--- ENTRIES SUPPLIED ---
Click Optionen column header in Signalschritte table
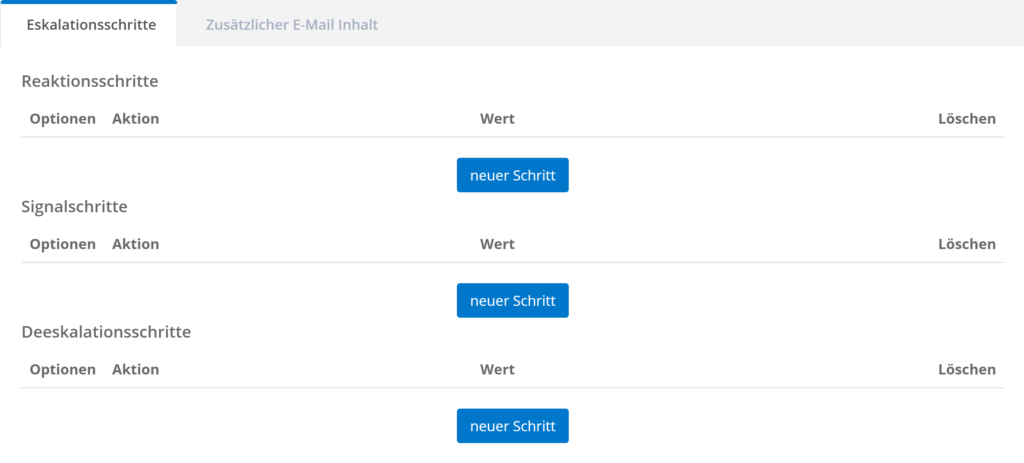Viewport: 1024px width, 463px height. 63,244
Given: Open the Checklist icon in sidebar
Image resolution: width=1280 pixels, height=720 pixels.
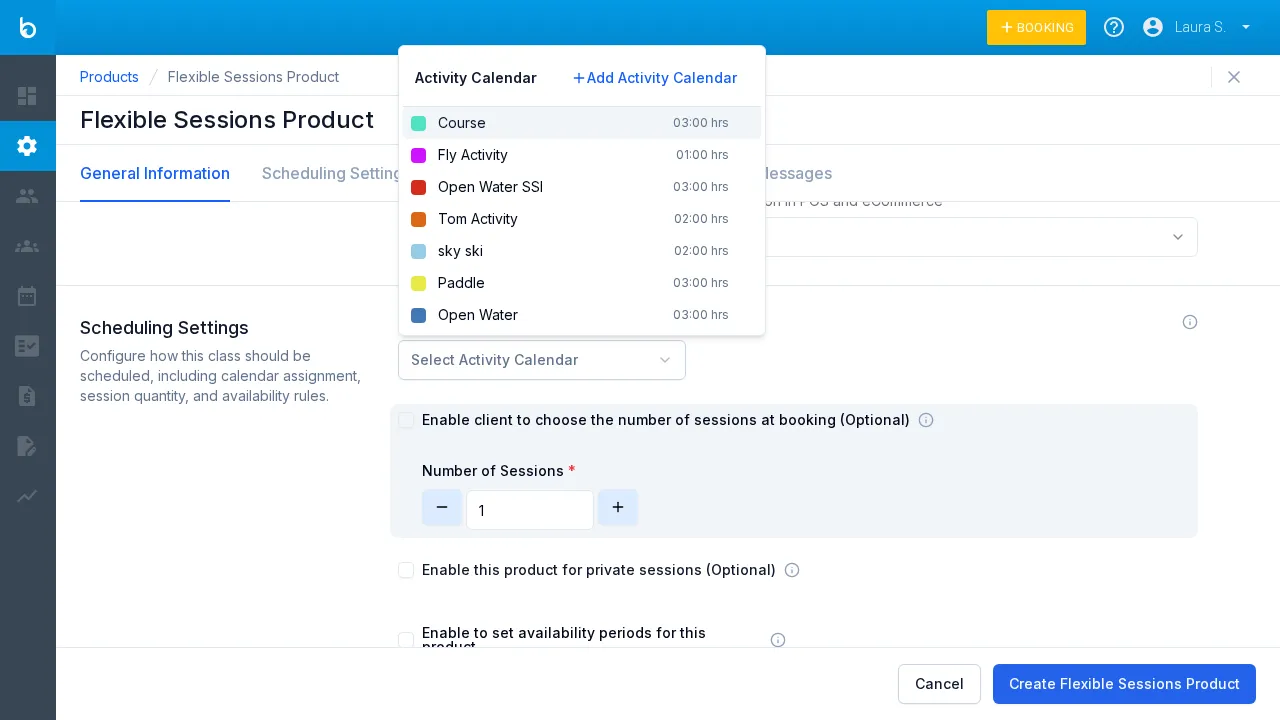Looking at the screenshot, I should (28, 346).
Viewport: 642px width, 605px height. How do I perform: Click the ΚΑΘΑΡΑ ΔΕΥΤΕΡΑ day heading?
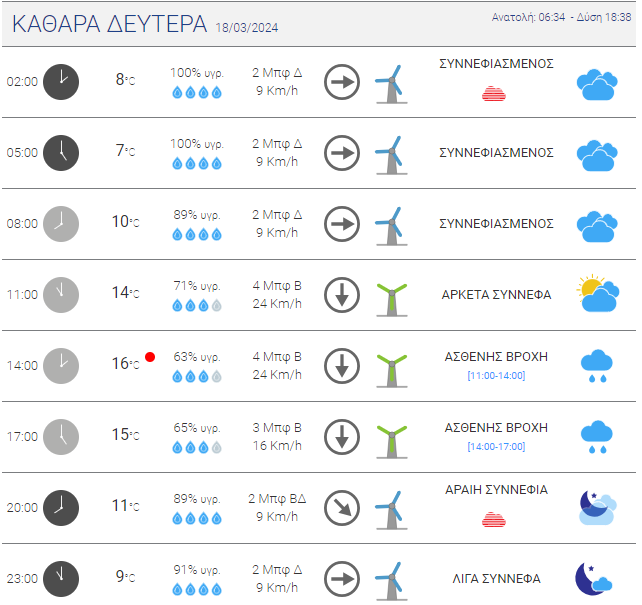(x=109, y=24)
---
BRIEF » Your output should be the full set of entries above, restated word for word and free of pictures.

RESPONSE TO THIS EXERCISE »
Click Optionen column header in Signalschritte table
Viewport: 1024px width, 463px height. 63,244
Given: Open the Checklist icon in sidebar
Image resolution: width=1280 pixels, height=720 pixels.
Looking at the screenshot, I should (28, 346).
Viewport: 642px width, 605px height. How do I perform: Click the ΚΑΘΑΡΑ ΔΕΥΤΕΡΑ day heading?
(x=109, y=24)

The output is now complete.